Rótulos

Ambientalista. Natureba. Feminista. Atéia. Ativista. Loirinha. Magrela. Louca dos gatos. Pé sujo. Brega. Estudiosa. Aplicada. Nerd. Anti-social. Heterossexual. Calada. Reservada. Tímida. Reprimida. Pessimista. Enjoada. Fresca. Esquisita. Bagunceira. Desorganizada. Maluca. Dorminhoca. Chorona. Briguenta. Chata.

São rótulos que me foram dados e com os quais lido diariamente. Não me incomodo com eles. A rotulação é feita a partir da identificação de comportamentos que se encaixam ou não em um pacotinho padrão que o rotulador tem pra si como ideal. E que não é o mesmo pacotinho que eu encaro como preferível. Dependendo de quem me rotula negativamente, encaro até como elogio. Afinal, eu também sei rotular, e muito bem.

Acredito que a rotulação dos outros faz parte do nosso cotidiano. É como nos reconhecemos como diferentes, estabelecemos um limite entre "eu e eles", ou as vezes entre "nós e eles". Assim como nossa opinião sobre os acontecimentos do mundo como um todo, sobre política, economia, religião, ou mesmo sobre a fofoca que a vizinha contou sobre aquela pessoa que você detesta e que dá uma vontade louca de sair espalhando (enfim, sobre as histórias, como é dito na Apresentação deste blog), nossa opinião sobre nós mesmos e sobre as outras pessoas depende de como estamos situados no mundo.

════

> [Tarefa proposta 1] Organize como CSV de duas colunas, "pedido" e "resposta", as linhas fornecidas a partir daquela que contém "623, 705, 642)" até a última delas, ambas incluídas, com uma linha de CSV para cada uma. Cada campo deve ficar entre aspas, com as quebras de linha convertidas em espaços.
As linhas não guardam relação alguma com o texto sobre rótulos.

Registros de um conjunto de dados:
════

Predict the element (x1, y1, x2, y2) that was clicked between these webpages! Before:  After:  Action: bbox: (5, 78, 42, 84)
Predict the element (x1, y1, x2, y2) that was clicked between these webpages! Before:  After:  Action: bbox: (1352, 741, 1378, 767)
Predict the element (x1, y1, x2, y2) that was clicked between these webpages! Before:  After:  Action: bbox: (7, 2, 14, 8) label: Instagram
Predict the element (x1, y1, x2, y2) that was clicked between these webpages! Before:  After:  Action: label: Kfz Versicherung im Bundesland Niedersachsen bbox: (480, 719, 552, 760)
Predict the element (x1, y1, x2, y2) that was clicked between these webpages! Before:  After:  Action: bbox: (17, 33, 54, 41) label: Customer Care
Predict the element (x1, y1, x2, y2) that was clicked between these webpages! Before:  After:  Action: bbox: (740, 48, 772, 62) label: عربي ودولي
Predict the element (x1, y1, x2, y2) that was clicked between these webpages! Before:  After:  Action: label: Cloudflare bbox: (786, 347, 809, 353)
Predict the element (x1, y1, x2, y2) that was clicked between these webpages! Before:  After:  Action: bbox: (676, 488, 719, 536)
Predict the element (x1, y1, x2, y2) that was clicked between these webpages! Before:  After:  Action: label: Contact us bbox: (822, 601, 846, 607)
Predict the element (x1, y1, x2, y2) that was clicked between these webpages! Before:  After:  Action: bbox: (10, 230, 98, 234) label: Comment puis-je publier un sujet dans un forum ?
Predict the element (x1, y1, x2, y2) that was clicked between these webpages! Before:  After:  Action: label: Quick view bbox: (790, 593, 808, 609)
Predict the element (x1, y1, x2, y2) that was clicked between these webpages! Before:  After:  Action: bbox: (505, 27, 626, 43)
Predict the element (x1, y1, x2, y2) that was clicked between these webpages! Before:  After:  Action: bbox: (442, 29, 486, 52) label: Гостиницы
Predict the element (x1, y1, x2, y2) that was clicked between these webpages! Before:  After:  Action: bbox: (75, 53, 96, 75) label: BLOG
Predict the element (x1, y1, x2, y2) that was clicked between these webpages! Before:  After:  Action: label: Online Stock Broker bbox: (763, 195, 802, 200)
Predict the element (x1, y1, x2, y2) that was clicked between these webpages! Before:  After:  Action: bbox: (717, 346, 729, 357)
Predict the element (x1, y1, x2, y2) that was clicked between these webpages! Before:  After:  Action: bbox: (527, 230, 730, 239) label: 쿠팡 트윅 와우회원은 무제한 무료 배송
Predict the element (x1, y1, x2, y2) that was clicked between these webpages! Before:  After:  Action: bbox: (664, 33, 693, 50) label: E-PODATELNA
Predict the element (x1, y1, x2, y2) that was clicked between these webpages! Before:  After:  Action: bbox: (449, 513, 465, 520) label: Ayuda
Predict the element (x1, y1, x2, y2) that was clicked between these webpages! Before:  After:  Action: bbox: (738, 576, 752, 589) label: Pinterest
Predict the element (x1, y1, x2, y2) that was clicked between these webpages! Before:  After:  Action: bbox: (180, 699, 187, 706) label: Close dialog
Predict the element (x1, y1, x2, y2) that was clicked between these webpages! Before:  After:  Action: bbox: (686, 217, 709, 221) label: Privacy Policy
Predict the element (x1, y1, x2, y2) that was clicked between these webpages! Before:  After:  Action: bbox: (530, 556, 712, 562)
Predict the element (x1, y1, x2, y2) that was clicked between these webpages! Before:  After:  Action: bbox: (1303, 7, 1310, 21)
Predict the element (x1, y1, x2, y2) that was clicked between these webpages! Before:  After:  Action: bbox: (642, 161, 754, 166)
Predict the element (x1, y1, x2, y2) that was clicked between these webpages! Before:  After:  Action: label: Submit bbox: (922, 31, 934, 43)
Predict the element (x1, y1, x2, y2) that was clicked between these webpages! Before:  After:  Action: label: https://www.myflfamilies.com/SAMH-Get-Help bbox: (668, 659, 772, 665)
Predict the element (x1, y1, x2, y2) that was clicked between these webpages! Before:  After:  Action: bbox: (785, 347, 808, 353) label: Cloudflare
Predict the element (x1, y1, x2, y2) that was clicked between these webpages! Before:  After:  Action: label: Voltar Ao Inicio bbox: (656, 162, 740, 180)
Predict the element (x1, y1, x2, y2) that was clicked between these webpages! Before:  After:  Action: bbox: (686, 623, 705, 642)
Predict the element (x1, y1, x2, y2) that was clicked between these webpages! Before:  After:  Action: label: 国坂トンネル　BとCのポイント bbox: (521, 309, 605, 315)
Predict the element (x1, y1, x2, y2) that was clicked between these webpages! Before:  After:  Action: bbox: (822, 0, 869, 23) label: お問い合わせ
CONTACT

════

> [Tarefa proposta 2] Reproduza integralmente o texto sobre rótulos.

> [Resposta redigida 1]
pedido,resposta
"Predict the element (x1, y1, x2, y2) that was clicked between these webpages! Before:  After:","Action: bbox: (686, 623, 705, 642)"
"Predict the element (x1, y1, x2, y2) that was clicked between these webpages! Before:  After:","Action: label: 国坂トンネル　BとCのポイント bbox: (521, 309, 605, 315)"
"Predict the element (x1, y1, x2, y2) that was clicked between these webpages! Before:  After:","Action: bbox: (822, 0, 869, 23) label: お問い合わせ CONTACT"

> [Resposta redigida 2]
Rótulos

Ambientalista. Natureba. Feminista. Atéia. Ativista. Loirinha. Magrela. Louca dos gatos. Pé sujo. Brega. Estudiosa. Aplicada. Nerd. Anti-social. Heterossexual. Calada. Reservada. Tímida. Reprimida. Pessimista. Enjoada. Fresca. Esquisita. Bagunceira. Desorganizada. Maluca. Dorminhoca. Chorona. Briguenta. Chata.

São rótulos que me foram dados e com os quais lido diariamente. Não me incomodo com eles. A rotulação é feita a partir da identificação de comportamentos que se encaixam ou não em um pacotinho padrão que o rotulador tem pra si como ideal. E que não é o mesmo pacotinho que eu encaro como preferível. Dependendo de quem me rotula negativamente, encaro até como elogio. Afinal, eu também sei rotular, e muito bem.

Acredito que a rotulação dos outros faz parte do nosso cotidiano. É como nos reconhecemos como diferentes, estabelecemos um limite entre "eu e eles", ou as vezes entre "nós e eles". Assim como nossa opinião sobre os acontecimentos do mundo como um todo, sobre política, economia, religião, ou mesmo sobre a fofoca que a vizinha contou sobre aquela pessoa que você detesta e que dá uma vontade louca de sair espalhando (enfim, sobre as histórias, como é dito na Apresentação deste blog), nossa opinião sobre nós mesmos e sobre as outras pessoas depende de como estamos situados no mundo.